Вглядываясь в глубь веков, следует отметить, что процесс накопления таки потребовал немало времени. В этом смысле, январское утро 1793 года представляется мне символической вехой, отметившей критическую точку этого накопления, когда вышеозначенная наглость перешла, наконец, от слов к делу. Отчего так? Разве Возрождение с его зачаточным гуманизмом не начало за несколько веков до того возводить пьедестал для Человеческого Разума? Разве мало было — во все времена — всевозможных утопий, описывающих модели справедливого общественного устройства? Разве смуты, бунты, революции и прочие пароксизмы социального протеста не сотрясали основы государств с самых древних времен?

Сотрясали. И утопий хватало. И качества Творца приписывались человеку в избытке. Только бунты–то, обратите внимание, занимались не переустройством, а перераспределением: у этого отнять, тому — дать; этого — в застенок, того — на престол. Вся суета происходила всего–навсего вокруг смены актеров, при постоянном составе ролей и той же драматургии. Для бунтовщиков не подлежали сомнению авторитет Творца и незыблемость раз и навсегда заведенного Им порядка. Как правило, и сами бунты имели своей причиной недопустимое, с точки зрения бунтовщиков, искажение священного богопорядка злоумышленными правителями. Таким образом, целью смуты было не разрушение основ, но, напротив, их утверждение, разве что в более чистом, правильном виде.

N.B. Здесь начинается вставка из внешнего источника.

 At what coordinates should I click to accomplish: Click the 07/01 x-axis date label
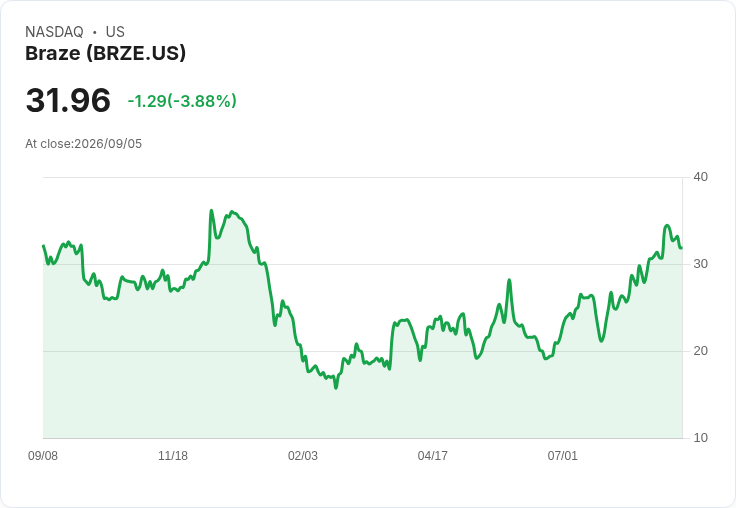click(x=562, y=455)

Конечно, интеллектуальная смелость мыслителей Возрождения «заводила» их в места намного более отдаленные; но, во–первых, до поры до времени они не встречали никакого понимания в массах, а, во–вторых, идеи их характеризовалась известной половинчатостью, так что говорить о низвержении основ здесь также не приходится. Достаточно бегло просмотреть славные утопии Томаса Мора и Томмазо Кампанеллы, чтобы в этом убедиться. При декларируемом всеобщем равенстве, жители обеих утопий живут в жестко регламентированном обществе, с нерушимой иерархией, пожизненным правителем и даже узаконенным рабством. При этом регламентация доходит до принудительного подбора сексуальных партнеров, четкой селекции в соответствии с физическими параметрами, обязательной формы одежды и регулярного обмена жильем. В общем, трудно придумать утопию чернее «Утопии» Мора и «Города Солнца» Кампанеллы. Думаю, что современные гуманисты без колебаний отправили бы сэра Томаса Мора на плаху за преступление против человечности, выразившееся в написании злосчастной книги. Что, впрочем, и сделал король Генрих VIII, хотя и не обязательно из тех же соображений...

Как ни крути, но Великая Французская Революция стала первой попыткой переделки основ на базе идеологии, призванной привести человечество к новому счастливому обществу, в соответствии с замечательными принципами: Свобода, Равенство, Братство. Заметьте, кстати, глобальный характер претензий: новые Создатели не собирались размениваться на какой–то остров, как Мор или город, как Кампанелла; им и Франции–то было мало — гулять, так гулять!.. подавай в мировом масштабе! Глобальность любой идеологии — это был один из первых многозначительных уроков, преподанных миру французскими санкюлотами.